Pour l’instant, l’Etat confirme jusqu’en 2024 des subventions aux opérateurs apparues l’an dernier dans le plan de relance. Elles représentent une dépense de 170 M€ par an :

  • la prise en charge de 50 % des péages dus par les opérateurs de fret à SNCF Réseau ;
  • 70 M€ pour le secteur du wagon isolé ;
  • 47 M€ pour l’exploitation des services de transport combiné ;
  • 15 M€ pour les autoroutes ferroviaires.

210 M€ seront alloués à SNCF Réseau pour compenser les évolutions de coût des travaux de maintenance destinés à améliorer la disponibilité de l’infrastructure, et 120 M€ iront aux opérations de réduction des « points noirs bruit ».

Où est passé le contrat Etat - SNCF Réseau ?

Au reste, l’Etat a annoncé que le futur contrat Etat – SNCF Réseau (attendu depuis déjà deux ans, et qui ne devrait pas arriver avant 2022…) stabilisera le budget de renouvellement à 3 MM€ par an jusqu’en 2029. Lors du colloque de l’Association Française du Rail, le 14 septembre dernier, le président de l’Autorité de Régulation des Transports n’a pas caché que ce montant serait nettement insuffisant. Une actualisation de l’audit technique et financier du réseau est prévue dans les mois à venir (après le nouveau contrat…) : il confirmera sans nul doute la position de M. Roman, dont il faut saluer les positions réalistes quoique fort peu consensuelles (c'est l'avantage d'être en fin de mandat).
************
== Liste des tâches ==
1. Reproduisez le passage du texte sur le fret ferroviaire allant de « Pour l’instant, l’Etat » à « SNCF Réseau ? », ces deux extraits compris.
2. D'après le texte sur le fret ferroviaire, quelle somme SNCF Réseau recevra-t-elle pour compenser les évolutions de coût des travaux de maintenance ?
3. Résumez le texte sur le fret ferroviaire en trois phrases.
Répondez en vous fondant uniquement sur ce texte.

== Lignes extraites ==
************
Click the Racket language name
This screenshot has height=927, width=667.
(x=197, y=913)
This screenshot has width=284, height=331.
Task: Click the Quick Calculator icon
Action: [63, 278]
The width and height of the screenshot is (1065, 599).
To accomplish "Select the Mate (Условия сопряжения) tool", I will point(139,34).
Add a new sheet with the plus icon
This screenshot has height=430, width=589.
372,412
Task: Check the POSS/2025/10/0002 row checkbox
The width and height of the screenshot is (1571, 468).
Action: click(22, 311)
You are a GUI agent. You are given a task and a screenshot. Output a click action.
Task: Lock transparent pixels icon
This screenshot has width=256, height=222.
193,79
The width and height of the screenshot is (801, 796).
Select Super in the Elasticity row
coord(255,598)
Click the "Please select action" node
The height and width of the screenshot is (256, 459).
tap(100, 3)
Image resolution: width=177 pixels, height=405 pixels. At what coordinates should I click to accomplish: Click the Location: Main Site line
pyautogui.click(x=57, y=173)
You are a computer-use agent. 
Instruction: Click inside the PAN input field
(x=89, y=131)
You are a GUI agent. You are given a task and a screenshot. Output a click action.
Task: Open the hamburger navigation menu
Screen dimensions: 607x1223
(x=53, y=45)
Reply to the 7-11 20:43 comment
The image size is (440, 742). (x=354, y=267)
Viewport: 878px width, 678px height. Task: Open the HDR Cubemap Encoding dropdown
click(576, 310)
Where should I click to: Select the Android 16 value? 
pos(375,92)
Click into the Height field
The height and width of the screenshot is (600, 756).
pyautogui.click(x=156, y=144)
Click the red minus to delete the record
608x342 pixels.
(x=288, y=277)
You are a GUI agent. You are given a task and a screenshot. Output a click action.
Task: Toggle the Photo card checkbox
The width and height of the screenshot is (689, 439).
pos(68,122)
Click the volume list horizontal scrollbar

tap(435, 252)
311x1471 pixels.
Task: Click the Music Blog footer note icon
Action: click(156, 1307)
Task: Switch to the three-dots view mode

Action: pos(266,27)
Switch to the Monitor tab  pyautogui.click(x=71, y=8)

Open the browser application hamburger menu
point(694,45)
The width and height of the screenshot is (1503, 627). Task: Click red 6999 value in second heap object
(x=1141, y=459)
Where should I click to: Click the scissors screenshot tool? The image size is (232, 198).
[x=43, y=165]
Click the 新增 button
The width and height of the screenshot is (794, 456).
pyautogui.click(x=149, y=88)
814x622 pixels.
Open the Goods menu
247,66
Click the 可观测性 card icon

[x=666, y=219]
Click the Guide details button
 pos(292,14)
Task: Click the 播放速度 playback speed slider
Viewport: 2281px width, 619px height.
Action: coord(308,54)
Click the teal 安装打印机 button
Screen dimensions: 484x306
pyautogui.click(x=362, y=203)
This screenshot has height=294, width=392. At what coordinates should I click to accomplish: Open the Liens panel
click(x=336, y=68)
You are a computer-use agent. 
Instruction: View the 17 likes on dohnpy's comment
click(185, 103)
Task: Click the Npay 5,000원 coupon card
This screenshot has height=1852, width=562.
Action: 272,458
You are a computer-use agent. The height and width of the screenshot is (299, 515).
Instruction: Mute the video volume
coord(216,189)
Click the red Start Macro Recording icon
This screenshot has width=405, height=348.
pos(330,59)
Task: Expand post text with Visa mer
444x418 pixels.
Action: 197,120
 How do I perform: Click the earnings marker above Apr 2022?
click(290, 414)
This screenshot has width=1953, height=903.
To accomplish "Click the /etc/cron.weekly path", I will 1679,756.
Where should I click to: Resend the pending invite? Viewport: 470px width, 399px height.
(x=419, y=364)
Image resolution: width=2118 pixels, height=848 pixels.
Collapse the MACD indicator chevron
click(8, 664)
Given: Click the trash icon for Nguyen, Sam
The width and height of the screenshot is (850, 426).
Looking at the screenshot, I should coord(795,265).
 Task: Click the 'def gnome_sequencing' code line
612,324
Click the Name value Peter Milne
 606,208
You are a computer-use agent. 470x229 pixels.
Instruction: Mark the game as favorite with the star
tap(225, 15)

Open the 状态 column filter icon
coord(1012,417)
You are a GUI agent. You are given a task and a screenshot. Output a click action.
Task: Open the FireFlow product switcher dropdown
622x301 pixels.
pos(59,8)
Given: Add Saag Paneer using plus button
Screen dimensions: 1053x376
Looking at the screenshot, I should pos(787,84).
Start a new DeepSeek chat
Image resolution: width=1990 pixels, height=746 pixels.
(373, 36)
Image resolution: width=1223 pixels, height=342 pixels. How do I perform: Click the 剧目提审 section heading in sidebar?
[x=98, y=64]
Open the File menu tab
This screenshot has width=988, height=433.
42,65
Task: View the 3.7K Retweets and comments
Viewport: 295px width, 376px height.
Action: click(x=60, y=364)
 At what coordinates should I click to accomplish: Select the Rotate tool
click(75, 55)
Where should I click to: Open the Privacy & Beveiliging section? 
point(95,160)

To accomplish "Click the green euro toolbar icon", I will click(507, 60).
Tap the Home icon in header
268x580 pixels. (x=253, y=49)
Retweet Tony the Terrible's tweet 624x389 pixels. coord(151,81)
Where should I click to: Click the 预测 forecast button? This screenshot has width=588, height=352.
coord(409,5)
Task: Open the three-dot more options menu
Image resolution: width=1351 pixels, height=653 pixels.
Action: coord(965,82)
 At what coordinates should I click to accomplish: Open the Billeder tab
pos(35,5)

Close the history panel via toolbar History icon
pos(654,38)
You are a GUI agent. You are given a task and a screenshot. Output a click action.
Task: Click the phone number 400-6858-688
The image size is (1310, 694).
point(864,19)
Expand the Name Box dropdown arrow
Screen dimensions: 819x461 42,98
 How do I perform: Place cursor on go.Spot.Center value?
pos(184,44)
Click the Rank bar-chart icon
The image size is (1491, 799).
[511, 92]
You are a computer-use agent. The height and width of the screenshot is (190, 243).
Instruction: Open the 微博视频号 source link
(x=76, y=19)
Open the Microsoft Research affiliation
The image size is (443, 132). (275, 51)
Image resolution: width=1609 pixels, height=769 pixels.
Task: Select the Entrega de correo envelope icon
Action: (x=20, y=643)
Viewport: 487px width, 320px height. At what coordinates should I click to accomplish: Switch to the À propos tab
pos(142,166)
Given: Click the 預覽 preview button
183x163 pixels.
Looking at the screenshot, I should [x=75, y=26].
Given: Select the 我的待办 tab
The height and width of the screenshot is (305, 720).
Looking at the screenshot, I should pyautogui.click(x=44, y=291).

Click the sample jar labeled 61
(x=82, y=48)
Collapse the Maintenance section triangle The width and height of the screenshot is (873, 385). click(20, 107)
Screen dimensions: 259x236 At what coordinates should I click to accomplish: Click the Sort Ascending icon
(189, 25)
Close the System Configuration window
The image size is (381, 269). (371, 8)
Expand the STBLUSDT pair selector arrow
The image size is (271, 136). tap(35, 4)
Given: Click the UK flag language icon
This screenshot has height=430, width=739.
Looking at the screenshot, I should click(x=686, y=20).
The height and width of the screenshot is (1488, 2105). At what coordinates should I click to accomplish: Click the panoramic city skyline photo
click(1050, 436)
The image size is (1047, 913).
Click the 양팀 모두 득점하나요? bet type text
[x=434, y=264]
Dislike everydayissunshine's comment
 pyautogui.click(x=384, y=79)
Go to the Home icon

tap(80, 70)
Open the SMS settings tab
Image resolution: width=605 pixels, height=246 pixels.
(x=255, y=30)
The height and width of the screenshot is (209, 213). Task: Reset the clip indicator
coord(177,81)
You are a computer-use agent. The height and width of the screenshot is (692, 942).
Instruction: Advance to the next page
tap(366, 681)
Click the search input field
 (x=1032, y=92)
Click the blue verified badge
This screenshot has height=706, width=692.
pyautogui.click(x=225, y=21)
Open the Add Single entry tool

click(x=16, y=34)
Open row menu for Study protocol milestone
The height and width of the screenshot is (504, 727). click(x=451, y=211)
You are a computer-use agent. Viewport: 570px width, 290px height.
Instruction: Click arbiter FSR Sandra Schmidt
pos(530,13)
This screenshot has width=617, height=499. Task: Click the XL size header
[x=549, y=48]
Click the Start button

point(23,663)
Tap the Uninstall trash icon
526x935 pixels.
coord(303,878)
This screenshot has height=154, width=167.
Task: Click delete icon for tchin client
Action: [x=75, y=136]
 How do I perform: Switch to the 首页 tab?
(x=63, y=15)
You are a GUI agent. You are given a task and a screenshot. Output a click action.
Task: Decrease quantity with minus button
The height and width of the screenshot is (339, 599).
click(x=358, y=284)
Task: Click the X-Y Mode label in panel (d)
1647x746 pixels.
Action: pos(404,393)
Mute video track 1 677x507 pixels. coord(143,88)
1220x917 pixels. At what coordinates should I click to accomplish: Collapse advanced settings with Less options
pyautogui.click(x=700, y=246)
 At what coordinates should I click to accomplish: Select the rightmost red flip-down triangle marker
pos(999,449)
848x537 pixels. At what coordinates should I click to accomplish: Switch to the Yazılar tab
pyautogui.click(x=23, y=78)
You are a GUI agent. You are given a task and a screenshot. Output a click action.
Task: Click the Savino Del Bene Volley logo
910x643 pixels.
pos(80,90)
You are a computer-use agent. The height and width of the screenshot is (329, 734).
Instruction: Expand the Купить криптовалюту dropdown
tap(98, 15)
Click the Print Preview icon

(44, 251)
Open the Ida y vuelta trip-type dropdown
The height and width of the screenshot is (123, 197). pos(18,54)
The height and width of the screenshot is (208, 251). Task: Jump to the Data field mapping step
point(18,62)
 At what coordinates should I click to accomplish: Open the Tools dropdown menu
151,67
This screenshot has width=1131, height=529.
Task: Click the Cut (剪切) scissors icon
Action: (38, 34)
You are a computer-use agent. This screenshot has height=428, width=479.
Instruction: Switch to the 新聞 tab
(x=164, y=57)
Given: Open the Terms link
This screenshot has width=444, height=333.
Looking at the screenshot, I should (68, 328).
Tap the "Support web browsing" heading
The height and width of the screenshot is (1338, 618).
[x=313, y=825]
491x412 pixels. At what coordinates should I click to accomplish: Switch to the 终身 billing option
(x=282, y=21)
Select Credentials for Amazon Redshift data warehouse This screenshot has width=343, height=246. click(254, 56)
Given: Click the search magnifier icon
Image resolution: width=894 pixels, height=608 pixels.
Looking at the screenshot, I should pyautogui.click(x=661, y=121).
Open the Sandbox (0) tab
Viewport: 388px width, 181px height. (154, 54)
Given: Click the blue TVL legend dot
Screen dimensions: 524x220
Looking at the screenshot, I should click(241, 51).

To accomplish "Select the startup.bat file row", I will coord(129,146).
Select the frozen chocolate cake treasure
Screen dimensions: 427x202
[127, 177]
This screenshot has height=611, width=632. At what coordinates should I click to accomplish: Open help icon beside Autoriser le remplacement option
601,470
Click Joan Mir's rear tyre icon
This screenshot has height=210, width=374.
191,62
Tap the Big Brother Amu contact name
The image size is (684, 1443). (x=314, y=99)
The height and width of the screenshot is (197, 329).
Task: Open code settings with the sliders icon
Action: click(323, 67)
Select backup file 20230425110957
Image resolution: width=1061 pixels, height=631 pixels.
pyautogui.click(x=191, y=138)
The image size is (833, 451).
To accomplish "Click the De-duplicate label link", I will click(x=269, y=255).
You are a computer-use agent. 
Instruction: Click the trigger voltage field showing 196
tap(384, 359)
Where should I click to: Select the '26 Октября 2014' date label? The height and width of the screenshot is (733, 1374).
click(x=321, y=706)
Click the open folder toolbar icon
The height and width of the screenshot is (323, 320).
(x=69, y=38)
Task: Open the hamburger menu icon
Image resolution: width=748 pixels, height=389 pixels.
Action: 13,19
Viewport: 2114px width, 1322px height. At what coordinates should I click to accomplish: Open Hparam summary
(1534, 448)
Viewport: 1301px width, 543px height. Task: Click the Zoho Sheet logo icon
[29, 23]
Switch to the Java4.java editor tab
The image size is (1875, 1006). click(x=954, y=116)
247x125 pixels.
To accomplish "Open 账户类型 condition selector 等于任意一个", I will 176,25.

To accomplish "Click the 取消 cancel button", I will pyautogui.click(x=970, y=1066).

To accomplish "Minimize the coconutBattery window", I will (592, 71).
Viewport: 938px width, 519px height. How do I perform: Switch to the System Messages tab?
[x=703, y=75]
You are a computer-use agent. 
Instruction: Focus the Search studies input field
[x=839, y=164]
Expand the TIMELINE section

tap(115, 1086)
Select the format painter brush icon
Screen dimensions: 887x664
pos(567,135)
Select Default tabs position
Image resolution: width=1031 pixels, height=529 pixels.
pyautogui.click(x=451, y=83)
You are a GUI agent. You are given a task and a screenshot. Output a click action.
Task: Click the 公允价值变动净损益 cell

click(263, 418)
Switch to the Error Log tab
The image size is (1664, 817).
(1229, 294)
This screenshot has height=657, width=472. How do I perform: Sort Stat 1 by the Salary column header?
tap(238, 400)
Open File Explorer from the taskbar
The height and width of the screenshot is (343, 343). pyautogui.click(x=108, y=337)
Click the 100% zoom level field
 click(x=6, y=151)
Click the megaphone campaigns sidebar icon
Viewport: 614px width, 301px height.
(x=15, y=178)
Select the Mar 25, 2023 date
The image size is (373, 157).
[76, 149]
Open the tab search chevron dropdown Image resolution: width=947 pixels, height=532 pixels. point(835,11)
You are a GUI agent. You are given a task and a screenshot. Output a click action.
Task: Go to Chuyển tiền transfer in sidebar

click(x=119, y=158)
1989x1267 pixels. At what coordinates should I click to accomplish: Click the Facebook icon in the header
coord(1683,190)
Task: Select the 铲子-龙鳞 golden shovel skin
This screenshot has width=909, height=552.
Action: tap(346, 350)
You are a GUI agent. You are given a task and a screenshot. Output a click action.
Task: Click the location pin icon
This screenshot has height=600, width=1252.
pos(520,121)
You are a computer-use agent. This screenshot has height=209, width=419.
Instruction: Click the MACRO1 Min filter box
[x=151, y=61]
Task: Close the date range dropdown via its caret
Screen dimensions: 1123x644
************
== Réponses par tâche ==
1.
Pour l’instant, l’Etat confirme jusqu’en 2024 des subventions aux opérateurs apparues l’an dernier dans le plan de relance. Elles représentent une dépense de 170 M€ par an :

  • la prise en charge de 50 % des péages dus par les opérateurs de fret à SNCF Réseau ;
  • 70 M€ pour le secteur du wagon isolé ;
  • 47 M€ pour l’exploitation des services de transport combiné ;
  • 15 M€ pour les autoroutes ferroviaires.

210 M€ seront alloués à SNCF Réseau pour compenser les évolutions de coût des travaux de maintenance destinés à améliorer la disponibilité de l’infrastructure, et 120 M€ iront aux opérations de réduction des « points noirs bruit ».

Où est passé le contrat Etat - SNCF Réseau ?

2. 210 M€.

3. L'État confirme jusqu'en 2024 des subventions aux opérateurs de fret issues du plan de relance, pour une dépense de 170 M€ par an. SNCF Réseau recevra 210 M€ pour compenser l'évolution du coût des travaux de maintenance, et 120 M€ iront à la réduction des « points noirs bruit ». Le futur contrat État – SNCF Réseau doit stabiliser le budget de renouvellement à 3 MM€ par an jusqu'en 2029, un montant que le président de l'Autorité de Régulation des Transports juge nettement insuffisant.